Here are some of the major changes:

More nominees. The comedy and drama series categories will now each have seven nominees instead of six.

Changing the definition of a “Comedy” and “Drama” series. This is the one that’s gotten the hardest to judge. There was some upset last year when Orange Is the New Black was entered as a comedy series. Now all 30 minute shows are considered comedies and all hour-long shows are “presumed” to be dramas. This seems like a totally bonkers way to judge, though it’s true that there aren’t really many (or any?) half-hour dramas. But putting something like Orange Is the New Black or, let’s just say Jane the Virgin if it were to be nominated, up against something like True Detective seems like a crazy comparison. Oh, except that—

True Detective and Fargo aren’t drama series anymore. Now the category “Mini-Series” will be relabeled “Limited Series and will be

defined as programs of two or more episodes with a total running time of at least 150 program minutes that tell a complete, non-recurring story, and do not have an ongoing storyline and/or main characters in subsequent seasons.
So now something small and quiet like Olive Kitteridge would go up against the mega-popular spectacles of Fargo and True Detective. That seems… problematic.

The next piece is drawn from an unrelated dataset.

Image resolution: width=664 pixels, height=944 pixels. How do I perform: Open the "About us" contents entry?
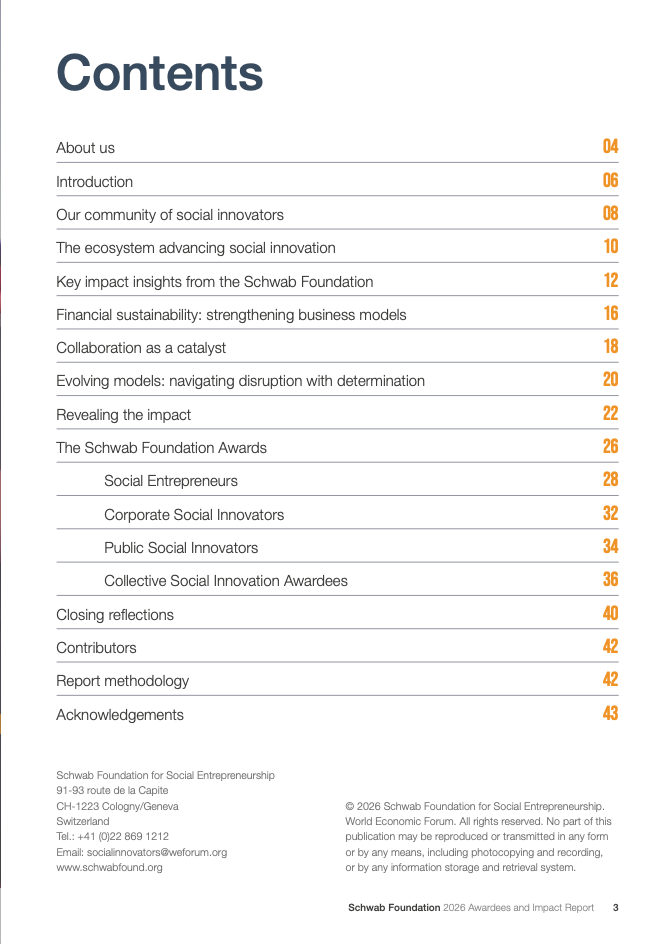pyautogui.click(x=86, y=148)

To be fair, the Academy makes it pretty clear that they are open to changing these rules. They’re just trying something new. And they’re a panel in place to deal with shows that want to challenge their designated categories, so no, Jane the Virgin would never actually be up against a bunch of heavy-hitting dramas. So props to the Television Academy for trying to keep up. That’s probably going to be an uphill battle for a long while yet.